• [Task to carry out]:
Quote exactly the lines from the one with "This screenshot has" to the end of the data, both included; omit the pictures.

Saved entries:
------------------------------------

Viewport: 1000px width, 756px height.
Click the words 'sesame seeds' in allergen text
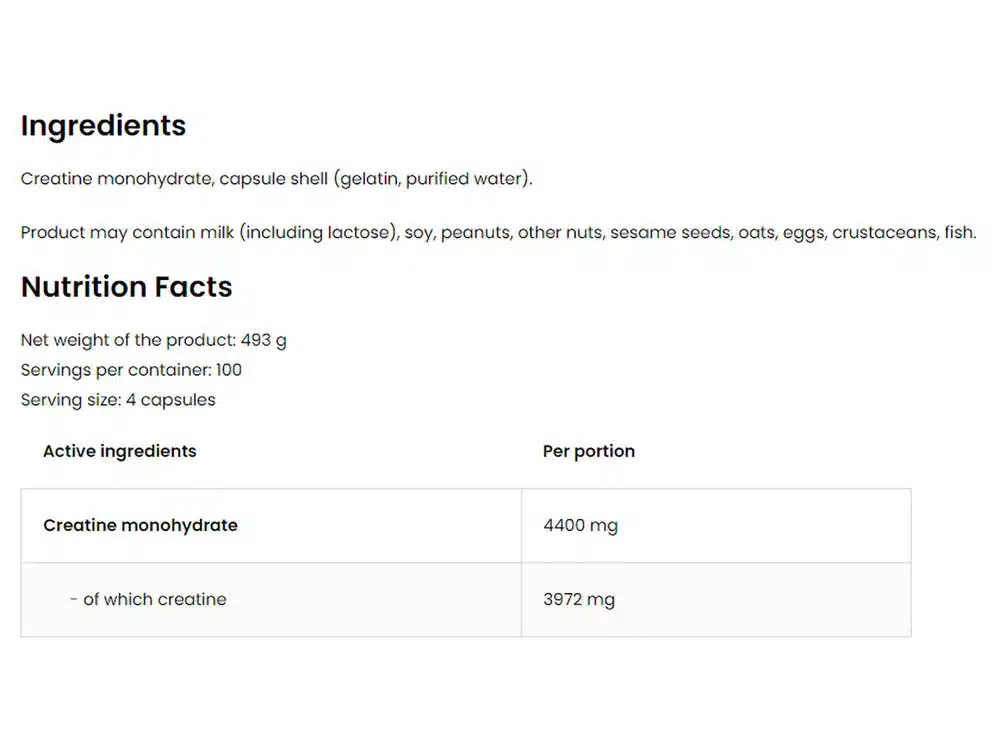tap(670, 232)
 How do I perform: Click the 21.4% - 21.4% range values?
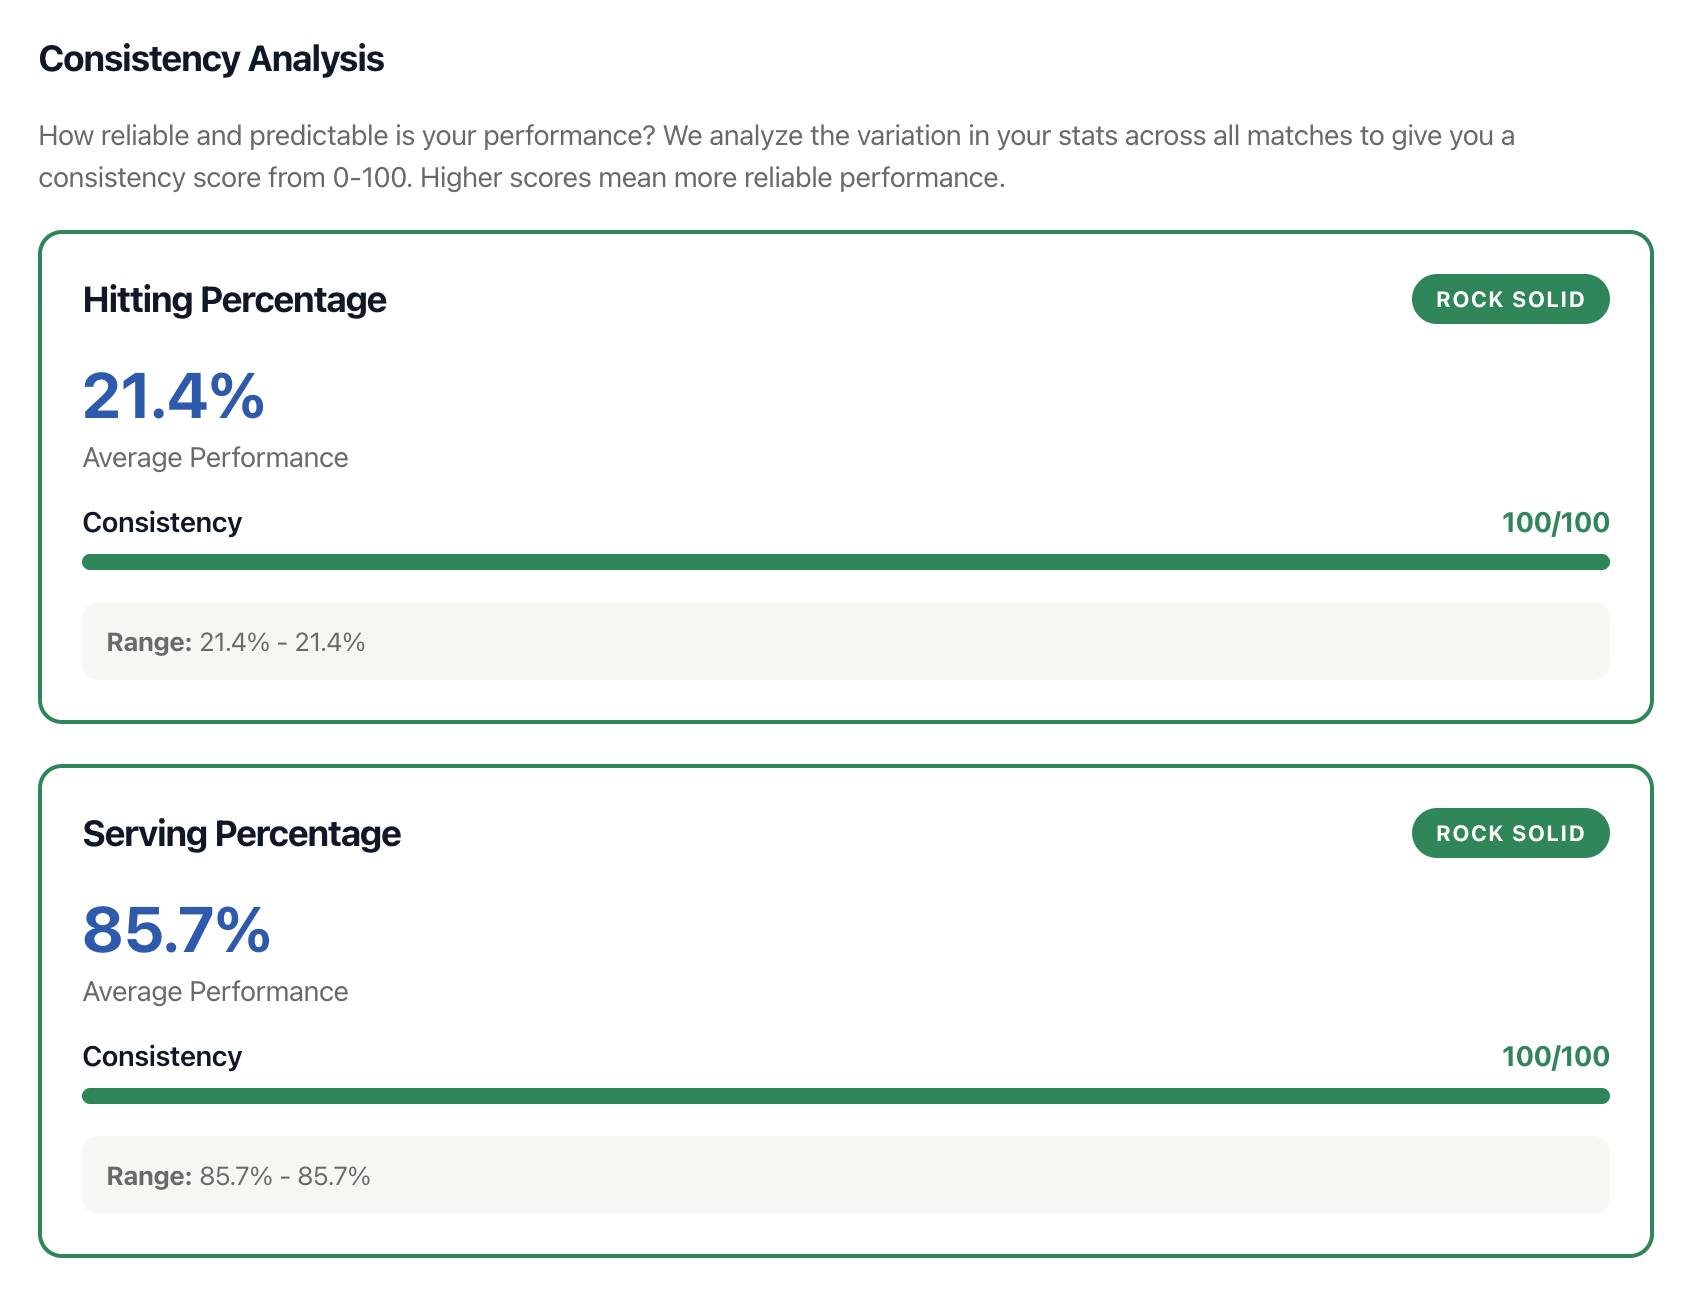coord(282,642)
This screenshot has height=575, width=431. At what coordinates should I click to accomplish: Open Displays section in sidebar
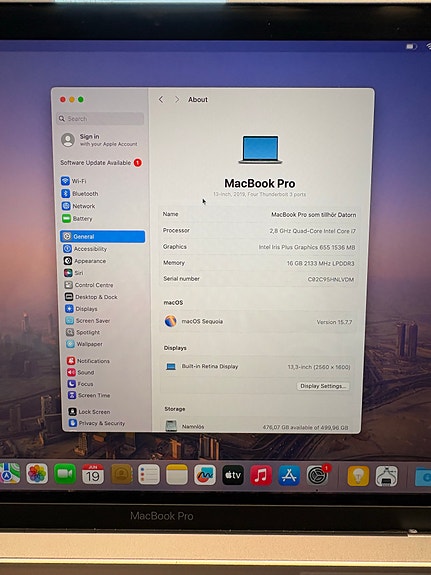[81, 309]
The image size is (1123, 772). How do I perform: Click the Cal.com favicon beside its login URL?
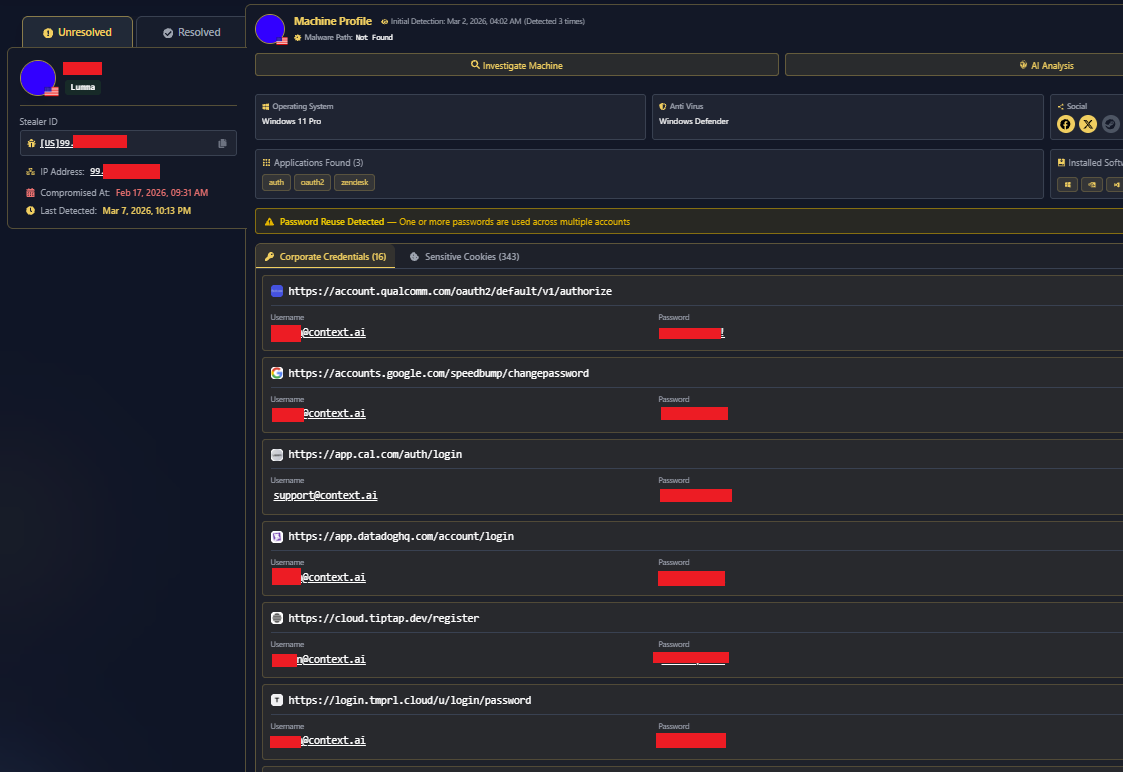pyautogui.click(x=276, y=453)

------------------------------------

• [Task solution]:
This screenshot has height=575, width=431. At what coordinates should I click to accomplish: Open Displays section in sidebar
[81, 309]
The image size is (1123, 772). How do I perform: Click the Cal.com favicon beside its login URL?
pyautogui.click(x=276, y=453)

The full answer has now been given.